Document Type : Original Article
Authors
- Zahra Mousavi-Shirazi-Fard 1
- zohreh mazloom 2
- Mohammad Jalali 3
- Naeimehossadat Asmarian 4
- Mohammad Hossein Dabbaghmanesh 5
- Mahmood Panahiyan 6
1 Student Research Committee, Nutrition Research Center, Shiraz University of Medical Sciences, Shiraz, Iran.
2 Department of Clinical Nutrition , School of Nutrition and Food Sciences, Nutrition Research Center , Shiraz University of Medical Sciences, Shiraz, Iran.
3 3Student Research Committee, Nutrition Research Center, Shiraz University of Medical Sciences, Shiraz, Iran.

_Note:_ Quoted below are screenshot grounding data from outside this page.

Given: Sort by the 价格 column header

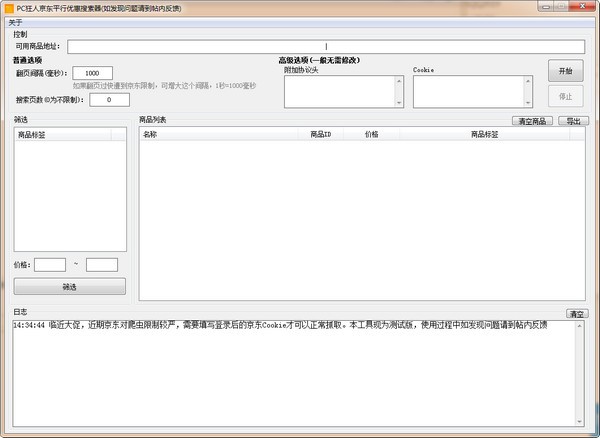Looking at the screenshot, I should [x=372, y=133].
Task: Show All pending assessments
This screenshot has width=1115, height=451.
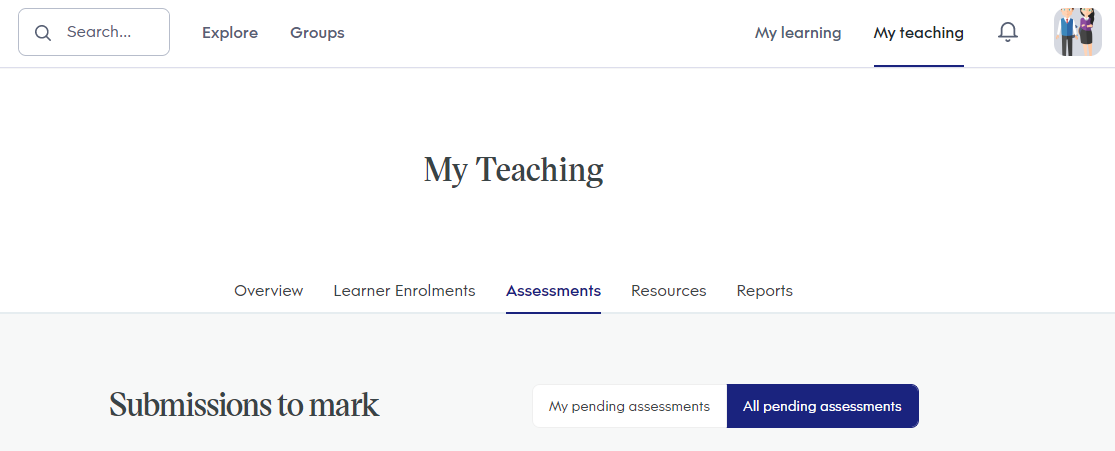Action: click(x=823, y=406)
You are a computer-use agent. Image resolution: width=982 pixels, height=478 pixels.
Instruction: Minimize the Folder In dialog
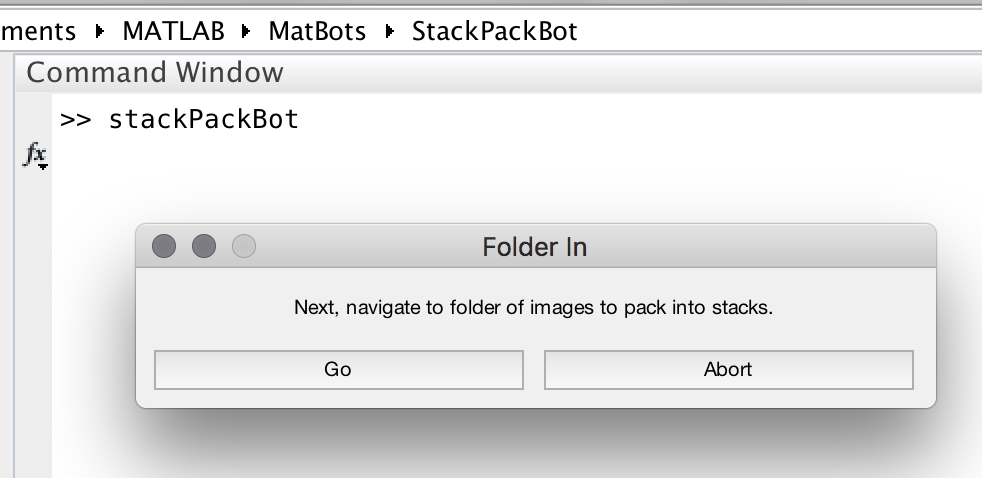(x=204, y=246)
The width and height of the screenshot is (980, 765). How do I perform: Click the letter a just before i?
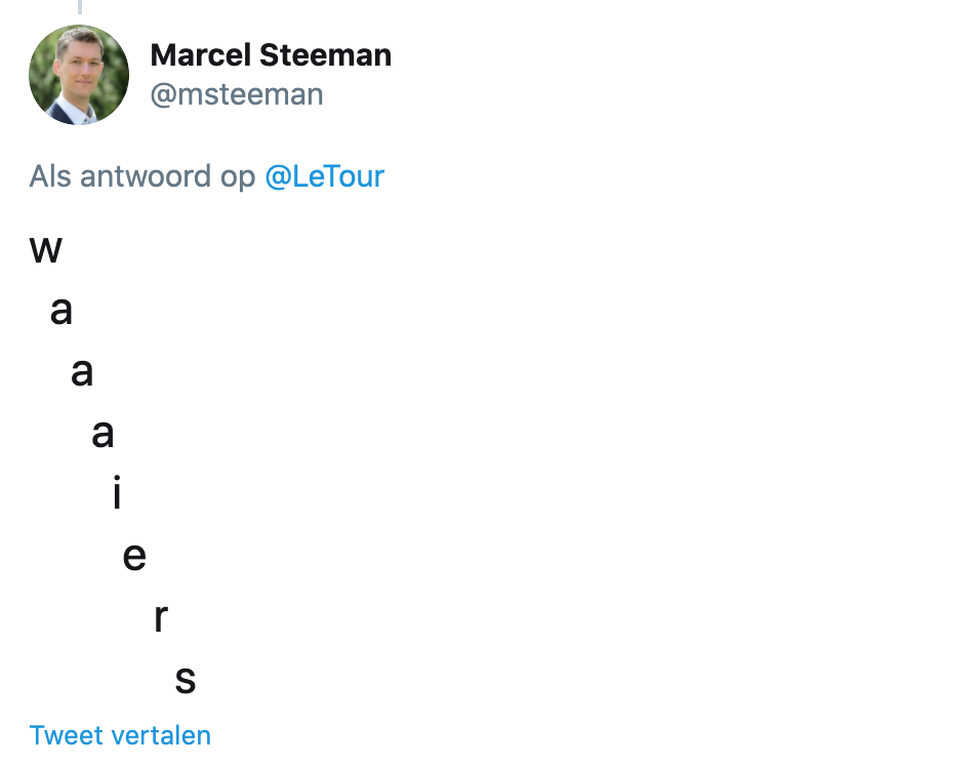click(x=102, y=433)
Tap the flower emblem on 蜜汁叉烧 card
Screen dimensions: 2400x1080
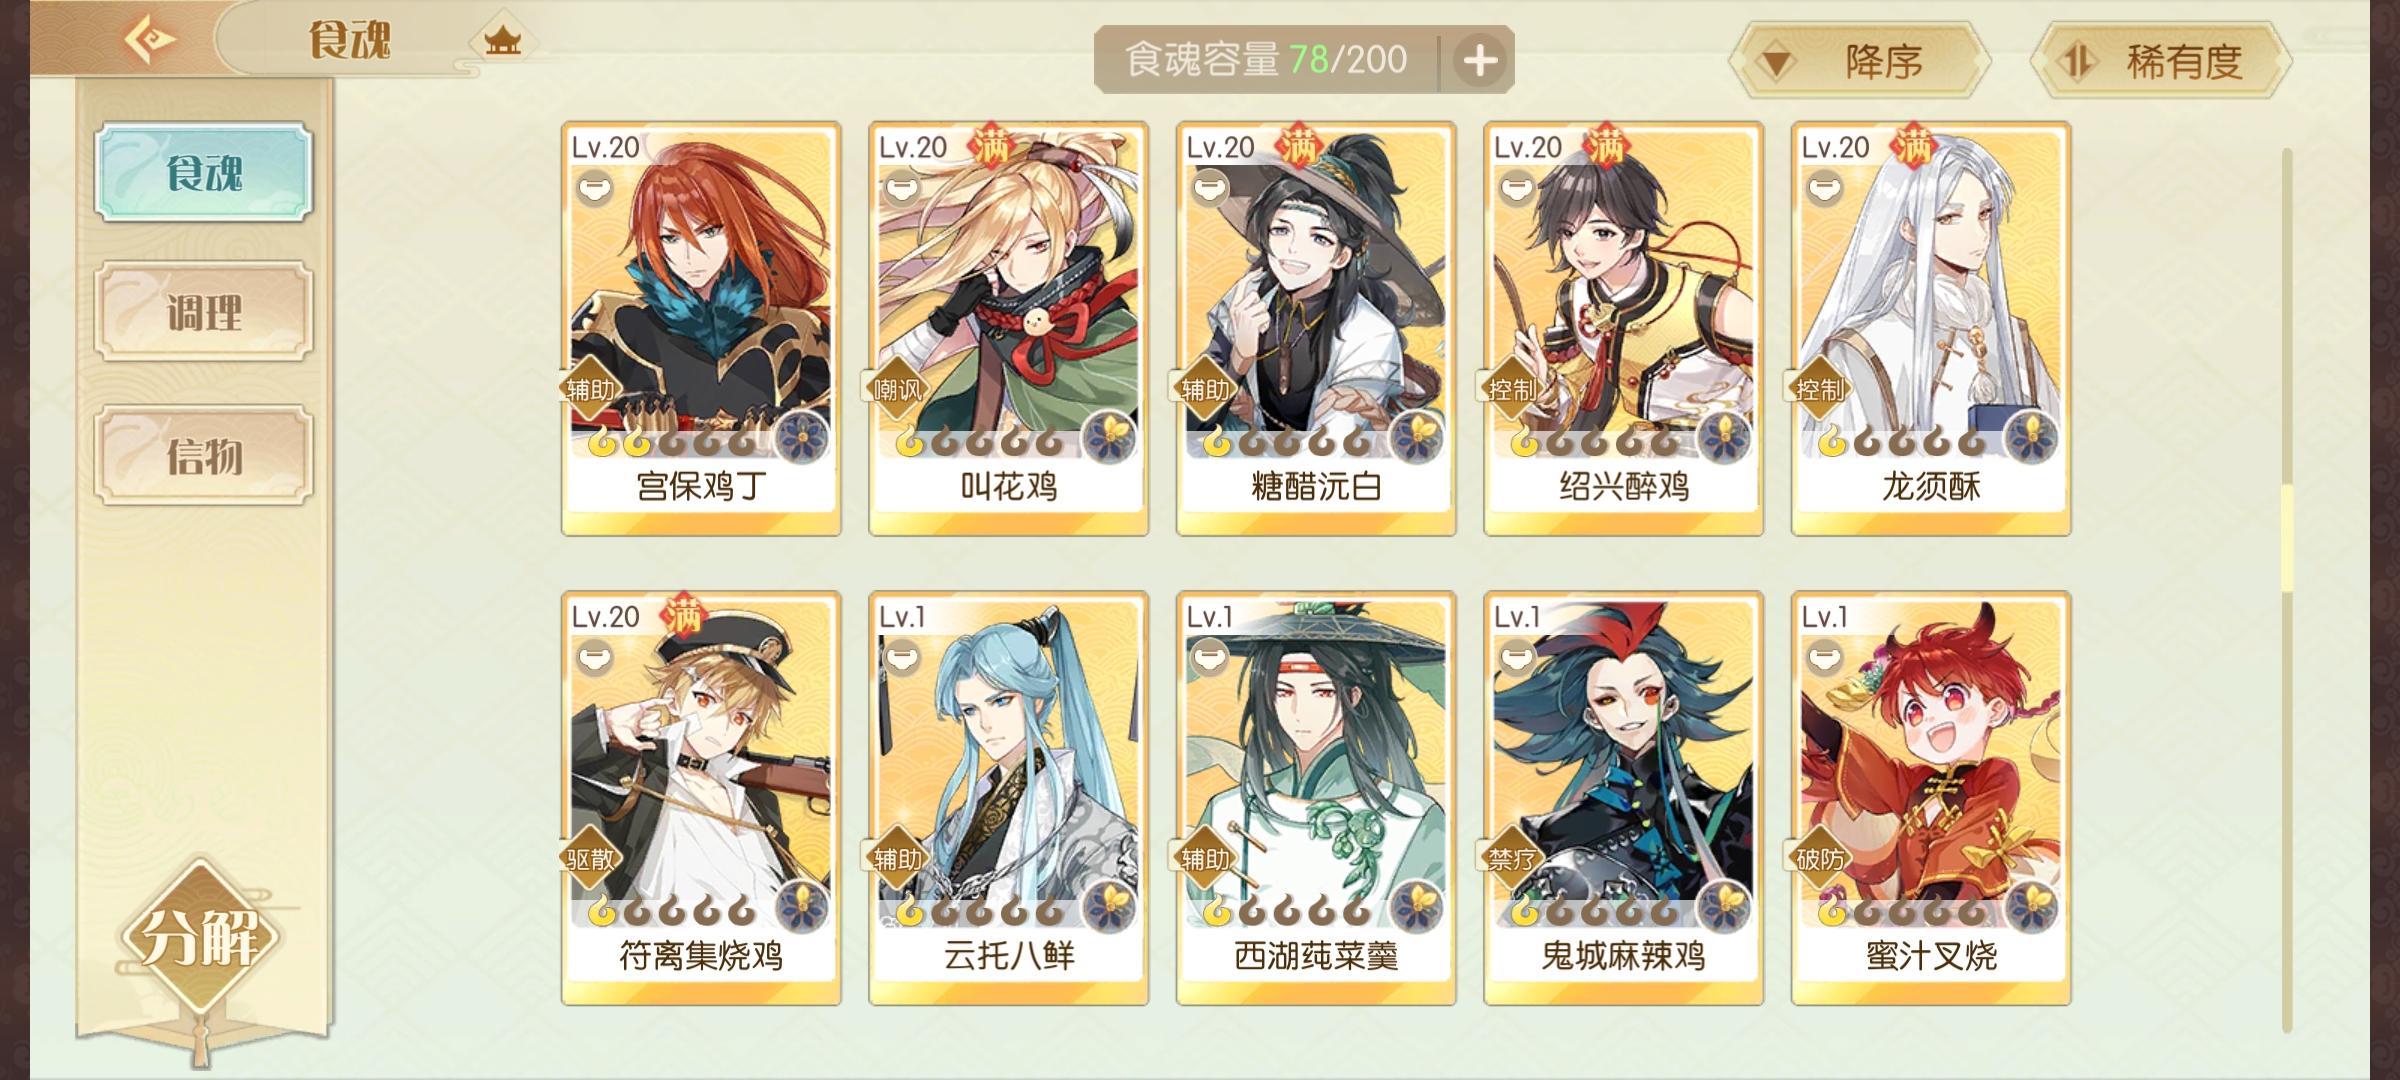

4 Anesthesiology and Critical Care Research Center, Shiraz University of Medical Sciences, Shiraz, Iran
5 Endocrinology and Metabolism Research Center, Shiraz University of Medical Sciences, Shiraz, Iran.

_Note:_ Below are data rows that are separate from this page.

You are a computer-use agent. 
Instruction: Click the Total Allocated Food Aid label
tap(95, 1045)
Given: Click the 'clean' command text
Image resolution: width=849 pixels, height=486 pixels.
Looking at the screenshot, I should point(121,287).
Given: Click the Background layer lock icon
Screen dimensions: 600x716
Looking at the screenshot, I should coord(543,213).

6 Nemazee Hospital, Shiraz University of Medical Sciences, Shiraz, Iran
Abstract
Objective: Individualized Medical Nutrition Therapy (IMNT) is recommended as a part of glycemic control in hospitalized diabetic patients. However, it is provided only for a small number of patients. This study aimed to compare the effects of IMNT and Consistent Carbohydrate Meal-Planning (CCMP) on glycemic control, energy, and carbohydrate and protein intake in hospitalized diabetic patients.
Methods: This randomized clinical trial was conducted on 164 hospitalized diabetic patients. The patients were randomly selected from internal wards of Namazi hospital, Shiraz, Iran from September 2016 to October 2017. They were allocated to IMNT or CCMP groups using simple randomization for four days. Blood glucose was measured before each meal and at bedtime. A 24-h food recall was also completed to measure the energy and carbohydrate and protein intake during the study. The data were analyzed using independent sample t-test and repeated measures ANOVA via the SPSS software, version 19.

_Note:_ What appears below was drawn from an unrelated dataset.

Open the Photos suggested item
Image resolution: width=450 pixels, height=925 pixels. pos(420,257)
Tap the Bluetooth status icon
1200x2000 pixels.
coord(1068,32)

Results: The results showed a significant decrease in the IMNT group compared to the CCMP group regarding the mean blood glucose level measured prior to breakfast, lunch, dinner, and bedtime during the first, second, third, and fourth days of the study (p=0.025, p=0.030, p=0.002, and p=0.011, respectively). Besides, mean peak and nadir of glucose level (p=0.042 and p=0.036, respectively) and the means of energy, carbohydrate, and protein intake were significantly increased in the IMNT group compared to the CCMP group.
Conclusion: IMNT could help to control the blood glucose. In addition, it could improve energy and nutrients intake, which might play a role in patient recovery.